(Collected data)
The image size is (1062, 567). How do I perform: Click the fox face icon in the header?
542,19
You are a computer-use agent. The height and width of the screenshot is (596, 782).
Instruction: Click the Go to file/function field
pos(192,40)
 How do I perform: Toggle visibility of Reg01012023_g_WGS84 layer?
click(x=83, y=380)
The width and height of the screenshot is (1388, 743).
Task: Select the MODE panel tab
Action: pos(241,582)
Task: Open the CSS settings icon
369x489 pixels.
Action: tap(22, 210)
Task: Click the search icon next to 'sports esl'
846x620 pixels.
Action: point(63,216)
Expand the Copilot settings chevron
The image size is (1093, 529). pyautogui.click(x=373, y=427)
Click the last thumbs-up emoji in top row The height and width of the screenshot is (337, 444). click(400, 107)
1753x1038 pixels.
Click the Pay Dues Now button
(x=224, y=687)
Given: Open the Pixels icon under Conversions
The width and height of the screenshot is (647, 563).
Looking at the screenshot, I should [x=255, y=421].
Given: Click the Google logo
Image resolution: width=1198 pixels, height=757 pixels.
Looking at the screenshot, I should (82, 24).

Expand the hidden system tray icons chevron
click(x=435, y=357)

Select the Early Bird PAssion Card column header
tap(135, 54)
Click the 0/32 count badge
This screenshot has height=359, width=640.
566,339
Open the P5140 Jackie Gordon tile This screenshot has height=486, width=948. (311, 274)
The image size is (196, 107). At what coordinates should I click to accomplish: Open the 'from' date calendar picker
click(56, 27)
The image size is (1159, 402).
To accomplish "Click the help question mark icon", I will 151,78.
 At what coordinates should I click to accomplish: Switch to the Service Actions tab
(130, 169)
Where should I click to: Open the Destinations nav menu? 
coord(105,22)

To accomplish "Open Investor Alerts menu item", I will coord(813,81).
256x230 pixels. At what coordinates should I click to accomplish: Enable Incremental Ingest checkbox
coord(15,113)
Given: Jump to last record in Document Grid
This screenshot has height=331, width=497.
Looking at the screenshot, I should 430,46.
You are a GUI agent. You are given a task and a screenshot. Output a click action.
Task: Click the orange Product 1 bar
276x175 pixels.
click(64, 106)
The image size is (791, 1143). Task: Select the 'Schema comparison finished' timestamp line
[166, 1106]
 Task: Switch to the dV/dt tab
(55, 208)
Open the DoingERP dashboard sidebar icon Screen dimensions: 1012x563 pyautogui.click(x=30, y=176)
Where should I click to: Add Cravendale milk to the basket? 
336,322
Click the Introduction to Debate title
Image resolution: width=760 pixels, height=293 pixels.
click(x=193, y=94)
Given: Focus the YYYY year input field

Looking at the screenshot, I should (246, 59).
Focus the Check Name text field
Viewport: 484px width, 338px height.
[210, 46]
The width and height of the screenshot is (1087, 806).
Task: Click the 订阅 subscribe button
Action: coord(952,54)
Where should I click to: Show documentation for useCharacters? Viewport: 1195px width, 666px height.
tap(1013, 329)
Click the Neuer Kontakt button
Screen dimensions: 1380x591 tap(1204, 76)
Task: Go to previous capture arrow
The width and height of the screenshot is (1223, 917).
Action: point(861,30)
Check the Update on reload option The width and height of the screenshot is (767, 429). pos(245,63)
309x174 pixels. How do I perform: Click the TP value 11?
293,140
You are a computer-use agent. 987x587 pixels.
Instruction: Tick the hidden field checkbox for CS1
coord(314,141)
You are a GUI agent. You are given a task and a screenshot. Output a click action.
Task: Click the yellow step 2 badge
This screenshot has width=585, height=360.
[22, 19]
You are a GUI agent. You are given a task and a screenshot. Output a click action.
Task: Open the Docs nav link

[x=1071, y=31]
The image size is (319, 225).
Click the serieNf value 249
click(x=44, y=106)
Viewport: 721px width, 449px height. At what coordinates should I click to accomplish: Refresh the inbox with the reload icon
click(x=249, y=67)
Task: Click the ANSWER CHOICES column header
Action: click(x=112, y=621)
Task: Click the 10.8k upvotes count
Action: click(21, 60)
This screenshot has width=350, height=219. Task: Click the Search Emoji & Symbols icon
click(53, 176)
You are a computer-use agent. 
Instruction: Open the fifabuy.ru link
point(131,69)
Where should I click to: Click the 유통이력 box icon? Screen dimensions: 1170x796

**Problem:** Every record, word for word, must be returned.

**Response box:**
The image size is (1062, 567). How do I perform: Click the fox face icon in the header?
542,19
You are a computer-use agent. The height and width of the screenshot is (596, 782).
Instruction: Click the Go to file/function field
pos(192,40)
 How do I perform: Toggle visibility of Reg01012023_g_WGS84 layer?
click(x=83, y=380)
The width and height of the screenshot is (1388, 743).
Task: Select the MODE panel tab
Action: pos(241,582)
Task: Open the CSS settings icon
369x489 pixels.
Action: tap(22, 210)
Task: Click the search icon next to 'sports esl'
846x620 pixels.
Action: point(63,216)
Expand the Copilot settings chevron
The image size is (1093, 529). pyautogui.click(x=373, y=427)
Click the last thumbs-up emoji in top row The height and width of the screenshot is (337, 444). click(400, 107)
1753x1038 pixels.
Click the Pay Dues Now button
(x=224, y=687)
Given: Open the Pixels icon under Conversions
The width and height of the screenshot is (647, 563).
Looking at the screenshot, I should [x=255, y=421].
Given: Click the Google logo
Image resolution: width=1198 pixels, height=757 pixels.
Looking at the screenshot, I should (82, 24).

Expand the hidden system tray icons chevron
click(x=435, y=357)

Select the Early Bird PAssion Card column header
tap(135, 54)
Click the 0/32 count badge
This screenshot has height=359, width=640.
566,339
Open the P5140 Jackie Gordon tile This screenshot has height=486, width=948. (311, 274)
The image size is (196, 107). At what coordinates should I click to accomplish: Open the 'from' date calendar picker
click(56, 27)
The image size is (1159, 402).
To accomplish "Click the help question mark icon", I will 151,78.
 At what coordinates should I click to accomplish: Switch to the Service Actions tab
(130, 169)
Where should I click to: Open the Destinations nav menu? 
coord(105,22)

To accomplish "Open Investor Alerts menu item", I will coord(813,81).
256x230 pixels. At what coordinates should I click to accomplish: Enable Incremental Ingest checkbox
coord(15,113)
Given: Jump to last record in Document Grid
This screenshot has height=331, width=497.
Looking at the screenshot, I should 430,46.
You are a GUI agent. You are given a task and a screenshot. Output a click action.
Task: Click the orange Product 1 bar
276x175 pixels.
click(64, 106)
The image size is (791, 1143). Task: Select the 'Schema comparison finished' timestamp line
[166, 1106]
 Task: Switch to the dV/dt tab
(55, 208)
Open the DoingERP dashboard sidebar icon Screen dimensions: 1012x563 pyautogui.click(x=30, y=176)
Where should I click to: Add Cravendale milk to the basket? 
336,322
Click the Introduction to Debate title
Image resolution: width=760 pixels, height=293 pixels.
click(x=193, y=94)
Given: Focus the YYYY year input field

Looking at the screenshot, I should (246, 59).
Focus the Check Name text field
Viewport: 484px width, 338px height.
[210, 46]
The width and height of the screenshot is (1087, 806).
Task: Click the 订阅 subscribe button
Action: coord(952,54)
Where should I click to: Show documentation for useCharacters? Viewport: 1195px width, 666px height.
tap(1013, 329)
Click the Neuer Kontakt button
Screen dimensions: 1380x591 tap(1204, 76)
Task: Go to previous capture arrow
The width and height of the screenshot is (1223, 917).
Action: point(861,30)
Check the Update on reload option The width and height of the screenshot is (767, 429). pos(245,63)
309x174 pixels. How do I perform: Click the TP value 11?
293,140
You are a computer-use agent. 987x587 pixels.
Instruction: Tick the hidden field checkbox for CS1
coord(314,141)
You are a GUI agent. You are given a task and a screenshot. Output a click action.
Task: Click the yellow step 2 badge
This screenshot has width=585, height=360.
[22, 19]
You are a GUI agent. You are given a task and a screenshot. Output a click action.
Task: Open the Docs nav link

[x=1071, y=31]
The image size is (319, 225).
Click the serieNf value 249
click(x=44, y=106)
Viewport: 721px width, 449px height. At what coordinates should I click to accomplish: Refresh the inbox with the reload icon
click(x=249, y=67)
Task: Click the ANSWER CHOICES column header
Action: click(x=112, y=621)
Task: Click the 10.8k upvotes count
Action: click(21, 60)
This screenshot has width=350, height=219. Task: Click the Search Emoji & Symbols icon
click(53, 176)
You are a computer-use agent. 
Instruction: Open the fifabuy.ru link
point(131,69)
Where should I click to: Click the 유통이력 box icon? Screen dimensions: 1170x796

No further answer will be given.